**What this task involves:** Rewrite the entries below, changing each "Problem" to "Issue" and leaving everything else as it is. Omit the pictures from your answer.

**Data provided:**
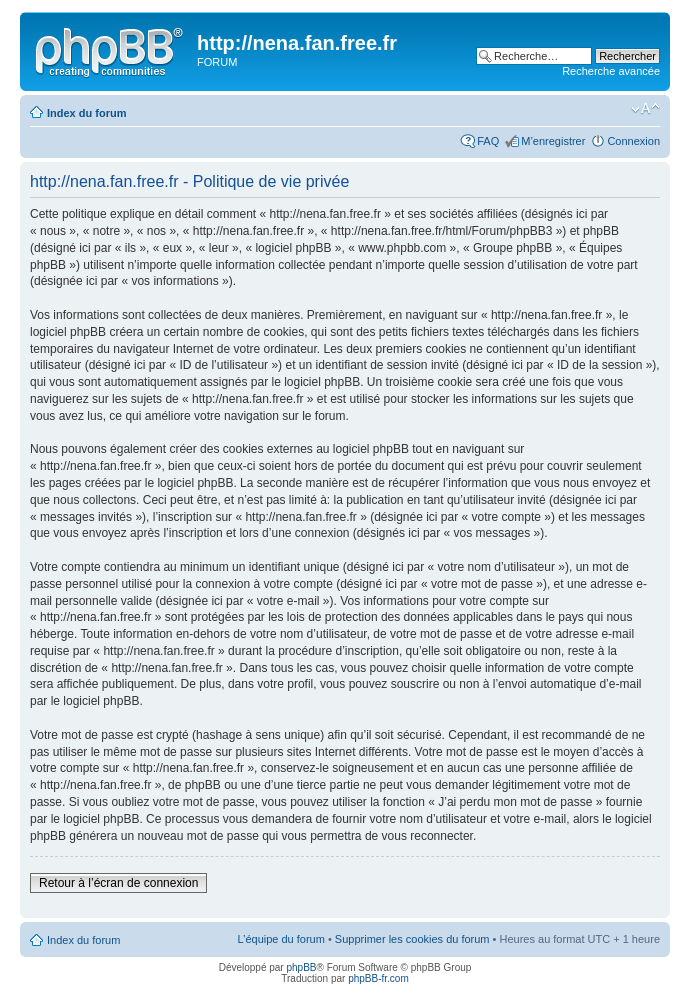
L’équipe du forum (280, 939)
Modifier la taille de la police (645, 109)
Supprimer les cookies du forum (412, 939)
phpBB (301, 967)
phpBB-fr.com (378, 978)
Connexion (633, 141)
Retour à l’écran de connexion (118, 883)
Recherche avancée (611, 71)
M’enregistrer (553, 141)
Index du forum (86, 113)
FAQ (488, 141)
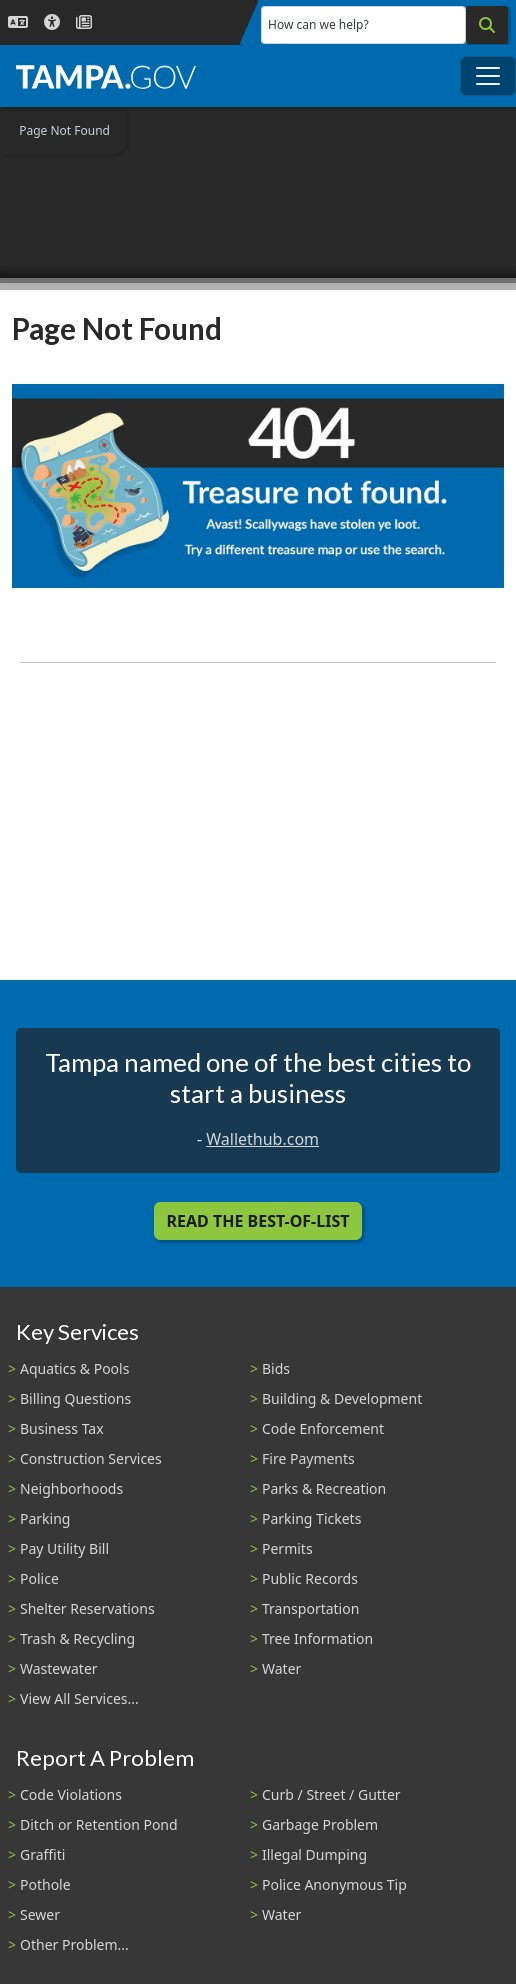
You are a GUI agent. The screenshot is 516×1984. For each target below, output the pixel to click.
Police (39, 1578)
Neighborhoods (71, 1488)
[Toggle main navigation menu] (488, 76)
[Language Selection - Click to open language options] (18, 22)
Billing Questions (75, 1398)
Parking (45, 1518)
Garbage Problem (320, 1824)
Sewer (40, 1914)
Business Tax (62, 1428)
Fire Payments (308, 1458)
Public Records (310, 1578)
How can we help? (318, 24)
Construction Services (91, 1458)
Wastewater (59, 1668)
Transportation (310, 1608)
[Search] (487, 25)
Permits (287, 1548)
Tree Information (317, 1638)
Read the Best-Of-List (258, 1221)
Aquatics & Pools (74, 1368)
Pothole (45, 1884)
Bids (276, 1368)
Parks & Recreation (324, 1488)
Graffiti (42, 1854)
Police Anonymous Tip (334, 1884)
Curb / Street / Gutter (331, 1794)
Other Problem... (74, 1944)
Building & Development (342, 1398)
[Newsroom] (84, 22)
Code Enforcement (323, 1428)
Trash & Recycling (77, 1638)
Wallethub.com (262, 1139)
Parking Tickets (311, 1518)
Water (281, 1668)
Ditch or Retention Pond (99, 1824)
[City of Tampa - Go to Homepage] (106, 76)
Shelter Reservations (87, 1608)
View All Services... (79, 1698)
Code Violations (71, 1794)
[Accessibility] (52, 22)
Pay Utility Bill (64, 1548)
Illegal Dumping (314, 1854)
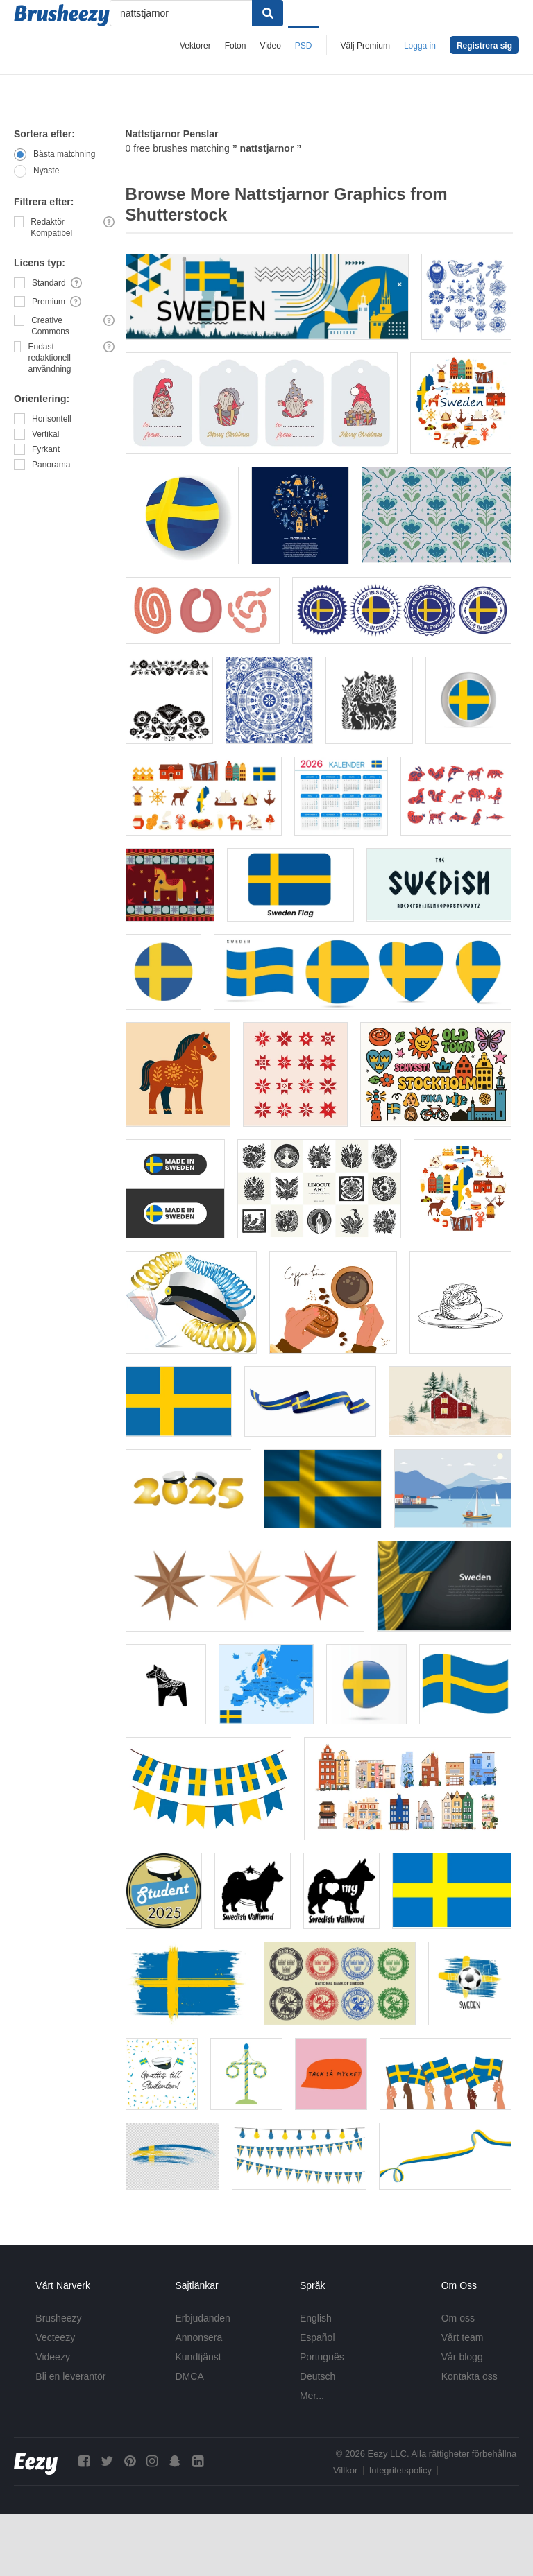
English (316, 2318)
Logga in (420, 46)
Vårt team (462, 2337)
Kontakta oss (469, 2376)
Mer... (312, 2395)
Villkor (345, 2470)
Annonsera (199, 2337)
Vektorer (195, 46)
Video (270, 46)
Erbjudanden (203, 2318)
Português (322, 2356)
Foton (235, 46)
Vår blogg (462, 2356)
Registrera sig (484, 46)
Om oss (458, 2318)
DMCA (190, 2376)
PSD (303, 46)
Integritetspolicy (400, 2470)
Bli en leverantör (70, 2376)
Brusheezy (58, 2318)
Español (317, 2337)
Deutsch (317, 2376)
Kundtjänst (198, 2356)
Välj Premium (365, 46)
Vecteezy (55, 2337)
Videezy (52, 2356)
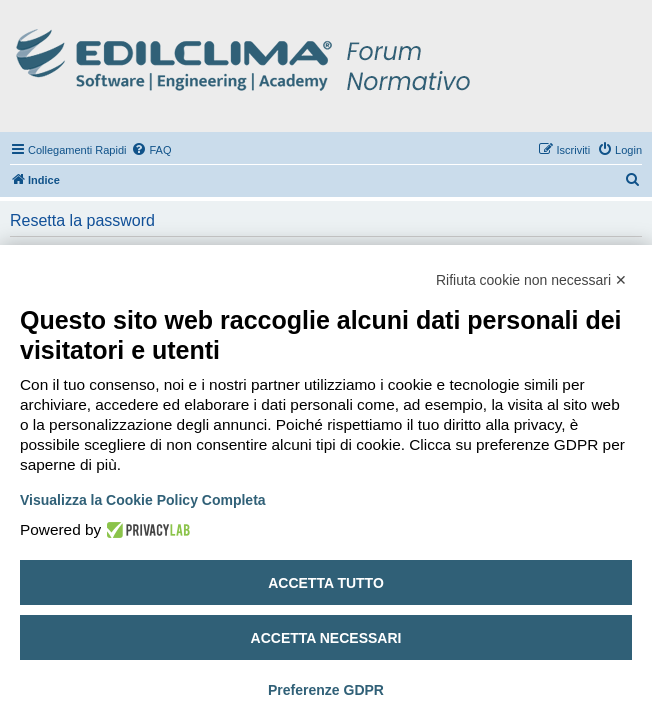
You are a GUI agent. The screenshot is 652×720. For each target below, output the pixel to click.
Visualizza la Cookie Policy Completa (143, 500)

**Result:**
L’équipe du forum (280, 939)
Modifier la taille de la police (645, 109)
Supprimer les cookies du forum (412, 939)
phpBB (301, 967)
phpBB-fr.com (378, 978)
Connexion (633, 141)
Retour à l’écran de connexion (118, 883)
Recherche avancée (611, 71)
M’enregistrer (553, 141)
Index du forum (86, 113)
FAQ (488, 141)
You are a GUI agent. The screenshot is 516×1984. For each target below, output the pixel to click.
Police (39, 1578)
Neighborhoods (71, 1488)
[Toggle main navigation menu] (488, 76)
[Language Selection - Click to open language options] (18, 22)
Billing Questions (75, 1398)
Parking (45, 1518)
Garbage Issue (320, 1824)
Sewer (40, 1914)
Business Tax (62, 1428)
Fire Payments (308, 1458)
Public Records (310, 1578)
How can we help? (318, 24)
Construction Services (91, 1458)
Wastewater (59, 1668)
Transportation (310, 1608)
[Search] (487, 25)
Permits (287, 1548)
Tree Information (317, 1638)
Read the Best-Of-List (258, 1221)
Aquatics & Pools (74, 1368)
Pothole (45, 1884)
Bids (276, 1368)
Parks & Recreation (324, 1488)
Graffiti (42, 1854)
Police Anonymous Tip (334, 1884)
Curb / Street / Gutter (331, 1794)
Other Issue... (74, 1944)
Building & Development (342, 1398)
[Newsroom] (84, 22)
Code Enforcement (323, 1428)
Trash & Recycling (77, 1638)
Wallethub.com (262, 1139)
Parking Tickets (311, 1518)
Water (281, 1668)
Ditch or Retention Pond (99, 1824)
[City of Tampa - Go to Homepage] (106, 76)
Shelter Reservations (87, 1608)
View All Services... (79, 1698)
Code Violations (71, 1794)
[Accessibility] (52, 22)
Pay Utility Bill (64, 1548)
Illegal Dumping (314, 1854)
English (316, 2318)
Logga in (420, 46)
Vårt team (462, 2337)
Kontakta oss (469, 2376)
Mer... (312, 2395)
Villkor (345, 2470)
Annonsera (199, 2337)
Vektorer (195, 46)
Video (270, 46)
Erbjudanden (203, 2318)
Português (322, 2356)
Foton (235, 46)
Vår blogg (462, 2356)
Registrera sig (484, 46)
Om oss (458, 2318)
DMCA (190, 2376)
PSD (303, 46)
Integritetspolicy (400, 2470)
Bli en leverantör (70, 2376)
Brusheezy (58, 2318)
Español (317, 2337)
Deutsch (317, 2376)
Kundtjänst (198, 2356)
Välj Premium (365, 46)
Vecteezy (55, 2337)
Videezy (52, 2356)
You are a GUI agent. The screenshot is 652×720. For each target below, output the pixel to click.
Visualizza la Cookie Policy Completa (143, 500)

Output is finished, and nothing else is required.